Given exercise 1. Identify every line of the records that contains the string "icon", matching case exactly, and copy each of those lines in full.

Given text.
Optimized Input-Shaped Model Reference Control on Double-Pendulum System

[+] Author and Article Information
Daichi Fujioka

The George W. Woodruff School
of Mechanical Engineering,
Georgia Institute of Technology,
Atlanta, GA 30332-0405
e-mail: gtg369q@gatech.edu

William Singhose

The George W. Woodruff School
of Mechanical Engineering,
Georgia Institute of Technology,
Atlanta, GA 30332-0405
e-mail: Singhose@gatech.edu

Contributed by the Dynamic Systems Division of ASME for publication in the JOURNAL OF DYNAMIC SYSTEMS, MEASUREMENT,AND CONTROL. Manuscript received July 9, 2017; final manuscript received March 16, 2018; published online May 2, 2018. Assoc. Editor: Davide Spinello.

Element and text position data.
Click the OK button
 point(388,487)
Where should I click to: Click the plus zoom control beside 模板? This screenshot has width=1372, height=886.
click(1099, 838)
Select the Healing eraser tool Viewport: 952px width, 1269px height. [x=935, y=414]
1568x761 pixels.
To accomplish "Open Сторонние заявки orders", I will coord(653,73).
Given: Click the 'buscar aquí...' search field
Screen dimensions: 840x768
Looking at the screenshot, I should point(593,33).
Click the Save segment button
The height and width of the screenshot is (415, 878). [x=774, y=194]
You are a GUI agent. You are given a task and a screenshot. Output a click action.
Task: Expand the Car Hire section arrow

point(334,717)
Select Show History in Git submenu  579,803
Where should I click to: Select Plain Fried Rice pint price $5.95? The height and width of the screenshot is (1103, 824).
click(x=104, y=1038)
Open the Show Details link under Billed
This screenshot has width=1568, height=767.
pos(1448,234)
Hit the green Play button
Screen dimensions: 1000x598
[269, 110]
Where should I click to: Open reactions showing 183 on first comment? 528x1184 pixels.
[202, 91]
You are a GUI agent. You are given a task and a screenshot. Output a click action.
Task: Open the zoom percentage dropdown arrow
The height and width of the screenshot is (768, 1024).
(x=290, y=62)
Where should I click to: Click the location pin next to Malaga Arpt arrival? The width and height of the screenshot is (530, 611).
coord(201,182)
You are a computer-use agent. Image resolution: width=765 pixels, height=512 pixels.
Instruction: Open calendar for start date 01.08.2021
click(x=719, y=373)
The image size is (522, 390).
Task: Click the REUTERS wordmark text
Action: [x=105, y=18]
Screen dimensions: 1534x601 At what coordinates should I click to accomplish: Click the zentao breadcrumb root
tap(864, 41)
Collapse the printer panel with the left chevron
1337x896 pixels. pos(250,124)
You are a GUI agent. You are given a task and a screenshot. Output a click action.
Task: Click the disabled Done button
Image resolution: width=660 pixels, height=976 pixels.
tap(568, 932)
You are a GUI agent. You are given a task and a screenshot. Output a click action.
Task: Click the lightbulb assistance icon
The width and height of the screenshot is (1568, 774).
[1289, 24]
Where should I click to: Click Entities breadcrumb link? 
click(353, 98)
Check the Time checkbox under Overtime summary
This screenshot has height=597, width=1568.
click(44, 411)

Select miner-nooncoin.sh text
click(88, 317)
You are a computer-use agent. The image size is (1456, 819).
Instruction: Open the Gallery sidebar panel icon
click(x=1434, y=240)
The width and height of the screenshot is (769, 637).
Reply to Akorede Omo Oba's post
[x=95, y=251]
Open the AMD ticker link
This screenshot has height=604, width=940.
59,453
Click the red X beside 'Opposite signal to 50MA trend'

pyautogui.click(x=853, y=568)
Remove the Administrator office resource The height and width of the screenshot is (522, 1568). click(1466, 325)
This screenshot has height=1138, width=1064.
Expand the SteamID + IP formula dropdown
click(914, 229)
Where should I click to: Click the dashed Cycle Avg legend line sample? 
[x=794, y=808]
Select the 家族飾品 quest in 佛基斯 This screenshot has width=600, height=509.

Given exercise 2. Echo everything in the article header from "William Singhose" down to "Editor: Davide Spinello.", with no changes.

Finished answer 1.
Task: Click the lightbulb assistance icon
Instruction: Open the Gallery sidebar panel icon

Finished answer 2.
William Singhose

The George W. Woodruff School
of Mechanical Engineering,
Georgia Institute of Technology,
Atlanta, GA 30332-0405
e-mail: Singhose@gatech.edu

Contributed by the Dynamic Systems Division of ASME for publication in the JOURNAL OF DYNAMIC SYSTEMS, MEASUREMENT,AND CONTROL. Manuscript received July 9, 2017; final manuscript received March 16, 2018; published online May 2, 2018. Assoc. Editor: Davide Spinello.